To evaluate the quantitative parameters obtained from dynamic MR T2*-weighted images as predictors of survival taking into consideration the biasing effects of other survival-related covariates.

Methods

Thirty-nine patients (60 ± 14 years; survival 267 ± 191 days) with high-grade gliomas (8 grade III, 31 grade IV) were retrospectively included in the study. Additional data incorporated Karnofsky performance scale, tumour resection extension after surgery and type of treatment. Dynamic T2*-weighted MRI was acquired before treatment. Tumour curves were extracted for each voxel, and several quantitative parameters were obtained from the whole tumour volume and the 10 % maximum values. Additional image covariates included the presence of necrosis, single or multiple lesions, and tumour and oedema volumes. The relationship between quantitative parameters and survival was assessed using clusterisation techniques and the log-rank method. Cox regression analysis was used to evaluate each parameter’s predictive value.

------

● Task set:
• 1. According to the glioma study excerpt, how many of the patients had grade IV gliomas?
• 2. Copy the glioma study excerpt starting with "To evaluate the" and going on through "other survival-related covariates.", swapping "predictors" for "indicators".

● Record excerpts:
------

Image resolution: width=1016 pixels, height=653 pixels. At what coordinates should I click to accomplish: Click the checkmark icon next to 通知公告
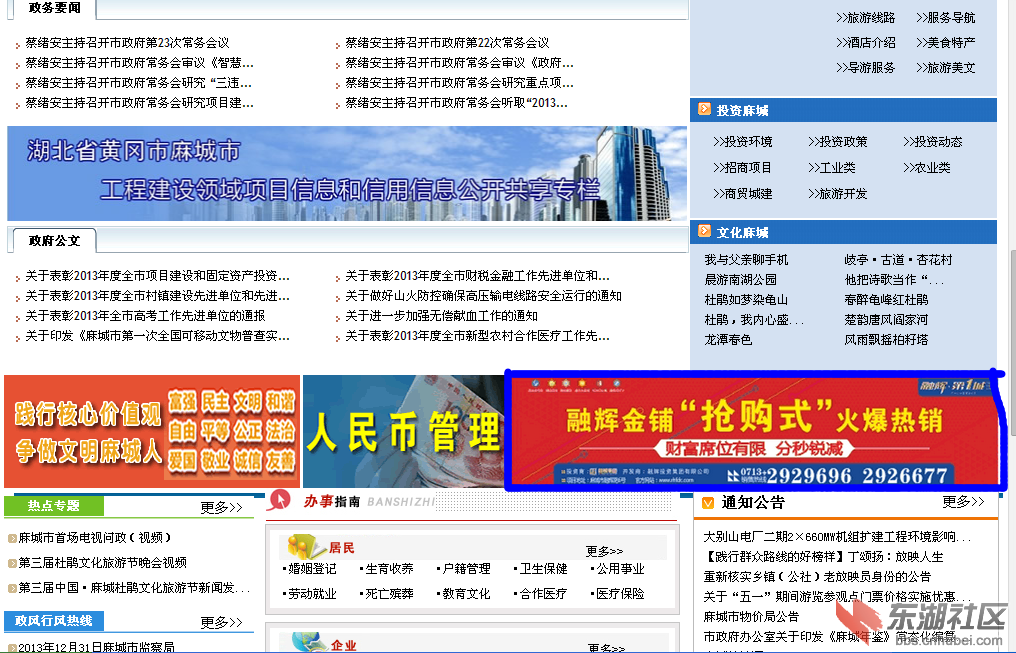[708, 503]
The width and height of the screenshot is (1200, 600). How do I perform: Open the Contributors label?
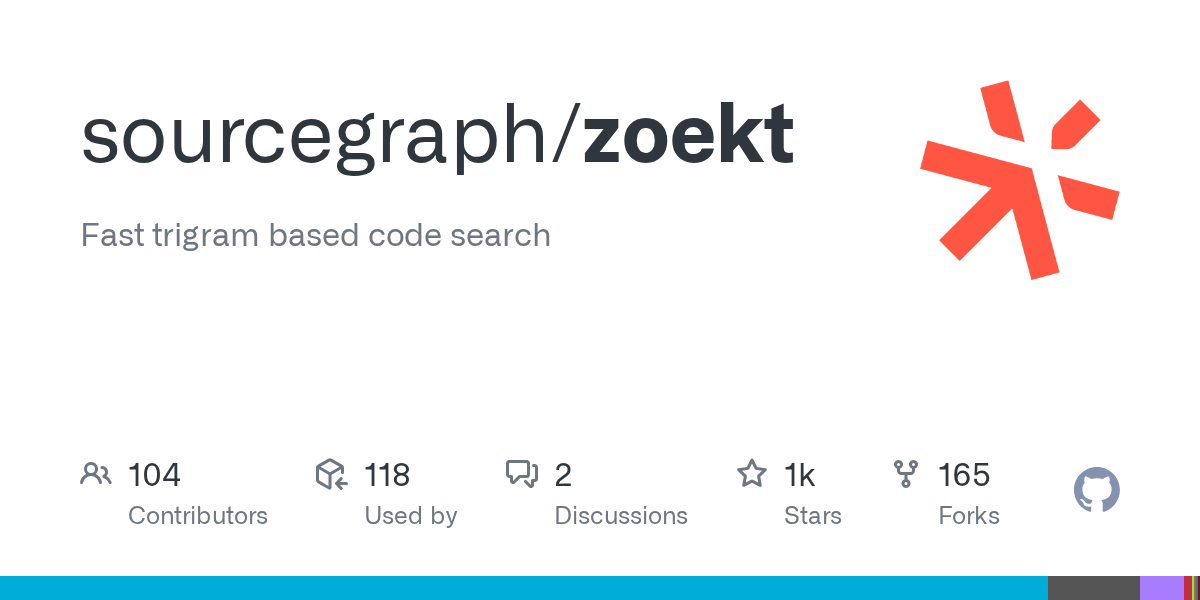pos(198,516)
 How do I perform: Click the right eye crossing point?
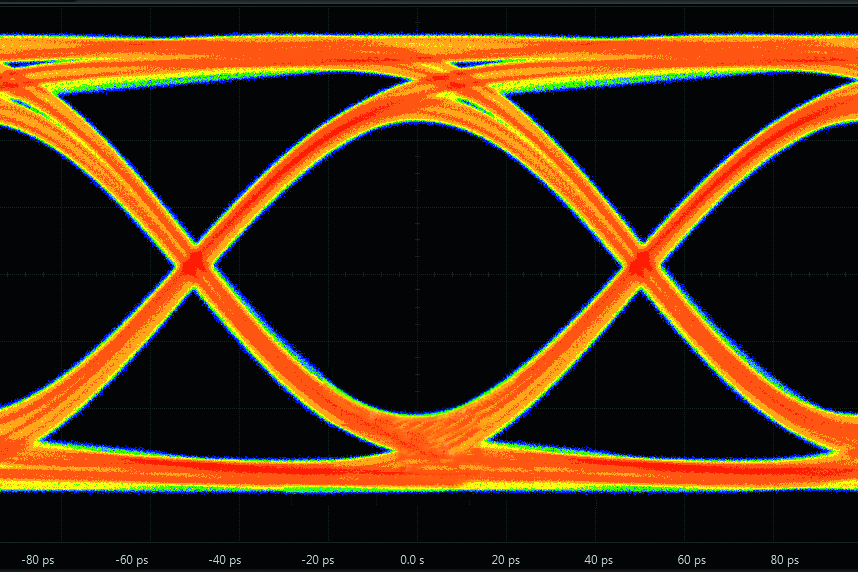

------

● Outputs by task:
• 1. 31

• 2.
To evaluate the quantitative parameters obtained from dynamic MR T2*-weighted images as indicators of survival taking into consideration the biasing effects of other survival-related covariates.